Below is a link for information;
This week, we went on our first Reception trip. It was all very exciting. Our class trip was to our local library in Lower Kersal. The trip began with a ride on the school minibus. It was so much fun riding in the minibus and singing the wheels on the bus to Mr Thompson. Once we arrived, we met a lovely lady called Pat who showed us around the library, explained how to borrow a book, let us look at and read all the lovely books and read us some funny stories. We had a great time and we look forward to going again.
Our School Family
This week, we were given the opportunity to contribute towards whole school displays within our school. The first display we helped to change, was the large board located next to the fish tank, near the entrance to Early Years. We were asked to paint a self-portrait onto a tile. Every child in the school did this and they have been stuck together on a board so everyone can see our school family. We are very proud of the tiles we painted.
This week, it was Bonfire night so we decided to look carefully at fireworks. We discussed the colours, the size and the shapes of the fireworks. In the Creative Area, we used a variety of bright coloured paints and glitter to recreate a night’s sky on Bonfire night. It was great fun. We’re not sure Miss Dickinson agreed as she had to tidy up the area once we had finished.

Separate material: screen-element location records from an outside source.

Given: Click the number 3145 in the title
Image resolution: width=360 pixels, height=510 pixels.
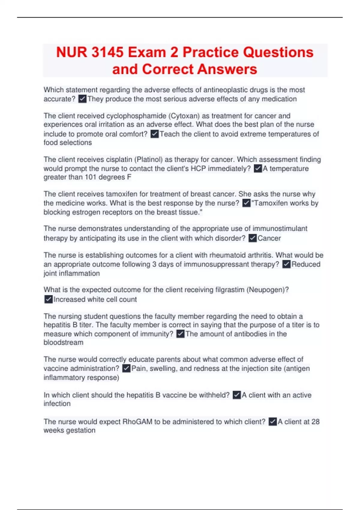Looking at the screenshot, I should [x=107, y=52].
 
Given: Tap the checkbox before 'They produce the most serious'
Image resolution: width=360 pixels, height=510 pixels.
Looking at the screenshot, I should [x=82, y=99].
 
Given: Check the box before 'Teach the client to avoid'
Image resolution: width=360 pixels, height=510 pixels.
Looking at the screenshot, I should [x=154, y=134].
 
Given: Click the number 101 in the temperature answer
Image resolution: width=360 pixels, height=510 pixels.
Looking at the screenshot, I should [x=90, y=177].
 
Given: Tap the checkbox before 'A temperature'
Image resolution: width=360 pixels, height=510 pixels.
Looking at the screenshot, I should [x=258, y=169].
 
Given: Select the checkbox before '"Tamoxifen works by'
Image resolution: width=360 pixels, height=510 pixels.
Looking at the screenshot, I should [x=246, y=203].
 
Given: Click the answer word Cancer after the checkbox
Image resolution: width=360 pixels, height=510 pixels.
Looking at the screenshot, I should [x=269, y=238].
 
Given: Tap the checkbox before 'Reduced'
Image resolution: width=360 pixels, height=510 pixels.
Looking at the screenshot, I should [x=286, y=264].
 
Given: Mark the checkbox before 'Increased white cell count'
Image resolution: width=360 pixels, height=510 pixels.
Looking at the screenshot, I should [x=48, y=299].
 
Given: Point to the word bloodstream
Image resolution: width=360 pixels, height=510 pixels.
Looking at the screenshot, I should [x=63, y=342].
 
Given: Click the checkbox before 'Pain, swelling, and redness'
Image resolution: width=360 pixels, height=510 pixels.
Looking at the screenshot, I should [x=126, y=368].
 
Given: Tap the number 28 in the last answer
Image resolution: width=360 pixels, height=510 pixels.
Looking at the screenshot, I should [x=315, y=422].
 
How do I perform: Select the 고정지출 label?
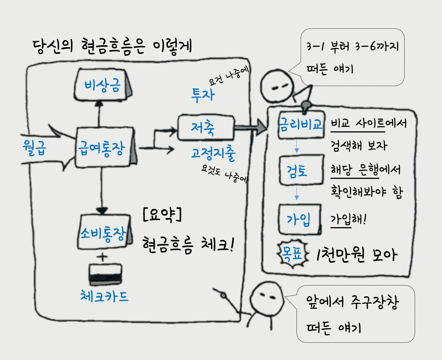point(213,153)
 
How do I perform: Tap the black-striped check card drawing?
point(106,274)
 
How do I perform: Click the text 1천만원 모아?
point(355,255)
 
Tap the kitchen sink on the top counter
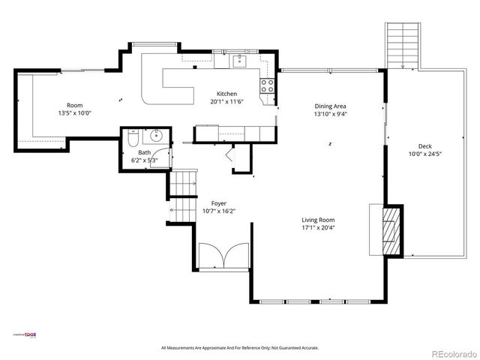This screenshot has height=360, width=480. tap(239, 61)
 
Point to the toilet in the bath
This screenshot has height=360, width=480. tap(132, 140)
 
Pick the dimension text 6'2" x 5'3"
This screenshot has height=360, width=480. tap(144, 159)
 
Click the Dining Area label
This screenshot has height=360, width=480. tap(330, 106)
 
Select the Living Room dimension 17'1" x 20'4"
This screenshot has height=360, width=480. tap(318, 227)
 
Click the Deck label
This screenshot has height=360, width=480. tap(424, 146)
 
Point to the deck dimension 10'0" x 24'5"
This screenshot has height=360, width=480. tap(424, 154)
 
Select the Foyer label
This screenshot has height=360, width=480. tap(218, 203)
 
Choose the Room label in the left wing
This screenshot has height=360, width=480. tap(74, 105)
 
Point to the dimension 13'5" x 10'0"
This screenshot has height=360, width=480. tap(74, 113)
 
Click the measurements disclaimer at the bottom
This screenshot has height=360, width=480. tap(240, 347)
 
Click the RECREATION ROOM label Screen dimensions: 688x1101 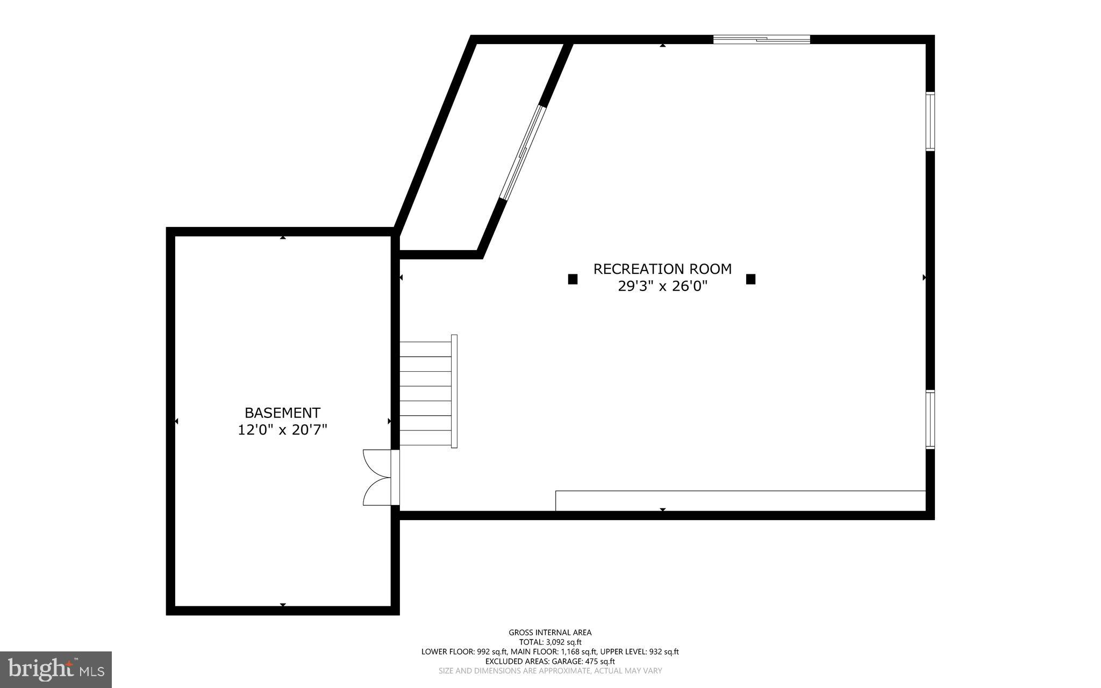pyautogui.click(x=662, y=269)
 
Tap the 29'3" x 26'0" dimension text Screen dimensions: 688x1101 pyautogui.click(x=662, y=286)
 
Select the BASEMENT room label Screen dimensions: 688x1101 pyautogui.click(x=282, y=413)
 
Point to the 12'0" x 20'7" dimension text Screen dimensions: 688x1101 pyautogui.click(x=282, y=430)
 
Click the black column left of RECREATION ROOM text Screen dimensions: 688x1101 pyautogui.click(x=573, y=279)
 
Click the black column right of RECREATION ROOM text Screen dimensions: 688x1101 pyautogui.click(x=750, y=279)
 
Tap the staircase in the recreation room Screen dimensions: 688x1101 pyautogui.click(x=427, y=393)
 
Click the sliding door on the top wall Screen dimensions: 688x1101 pyautogui.click(x=761, y=39)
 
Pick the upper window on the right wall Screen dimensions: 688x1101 pyautogui.click(x=930, y=122)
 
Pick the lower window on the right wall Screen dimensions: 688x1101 pyautogui.click(x=930, y=420)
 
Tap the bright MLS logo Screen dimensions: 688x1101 pyautogui.click(x=56, y=669)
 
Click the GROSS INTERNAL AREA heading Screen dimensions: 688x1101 pyautogui.click(x=550, y=633)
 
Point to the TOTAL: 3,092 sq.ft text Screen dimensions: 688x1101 pyautogui.click(x=550, y=642)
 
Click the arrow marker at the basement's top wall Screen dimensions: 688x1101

We were asked to make a poppy to remember the soldiers who died at war as part of our Remembrance Day work. All the poppies will be stuck together to create a tribute to those who died. We remember how brave the soldiers were.
World Kindness Day brings a little light to a dark world
World Kindness Day is celebrated annually on 13th November. On this day, participants attempt to make the world a better place by celebrating and promoting good deeds and pledging acts of kindness.
The mission of the World Kindness Movement and World Kindness Day is to create a kinder world by inspiring individuals and nations towards greater kindness.
“The goal is that we hope kindness is spread every day of the year, but World Kindness Day is a day we can be a little bit louder about our kindness,” said Brooke Jones, vice president of the Random Acts of Kindness (RAK) Foundation.
“Happy #WorldKindnessDay! Don't forget that something as small as a smile or saying hello to a friend can make a big difference to others”
"This #WorldKindnessDay, remember that when we're good to one another, the world is a little bit brighter."
This week, we re-enacted the following story of Matthew’s baptism.
Philip’s mum, dad and little brother, Tom went to church with baby Matthew. It was baby Matthew’s Baptism. Auntie Sarah and Uncle Dave were going to be Matthew’s godparents. Godparents are people who promise to help parents to teach the baby all about Jesus and how to be his friend. Father Devine welcomed them to church and asked them, “What name have you given your child?” Mum and dad answered, “Matthew.”
The family gathered round the baptismal font and watched Father Devine pick up a little shell and dip it into the water. Mum held Matthew over the font and Father Devine poured water over Matthew’s head saying, “Matthew, I baptise you, in the name of the Father and of the Son and of the Holy Spirit.” Auntie Sarah put a white shawl around Matthew and Father Devine said, “Receive this white garment.”
After church all the family gathered together for a party to celebrate Matthew’s baptism – his welcome into God’s family.
The children really enjoyed taking on the roles of the priest, godparents and the family.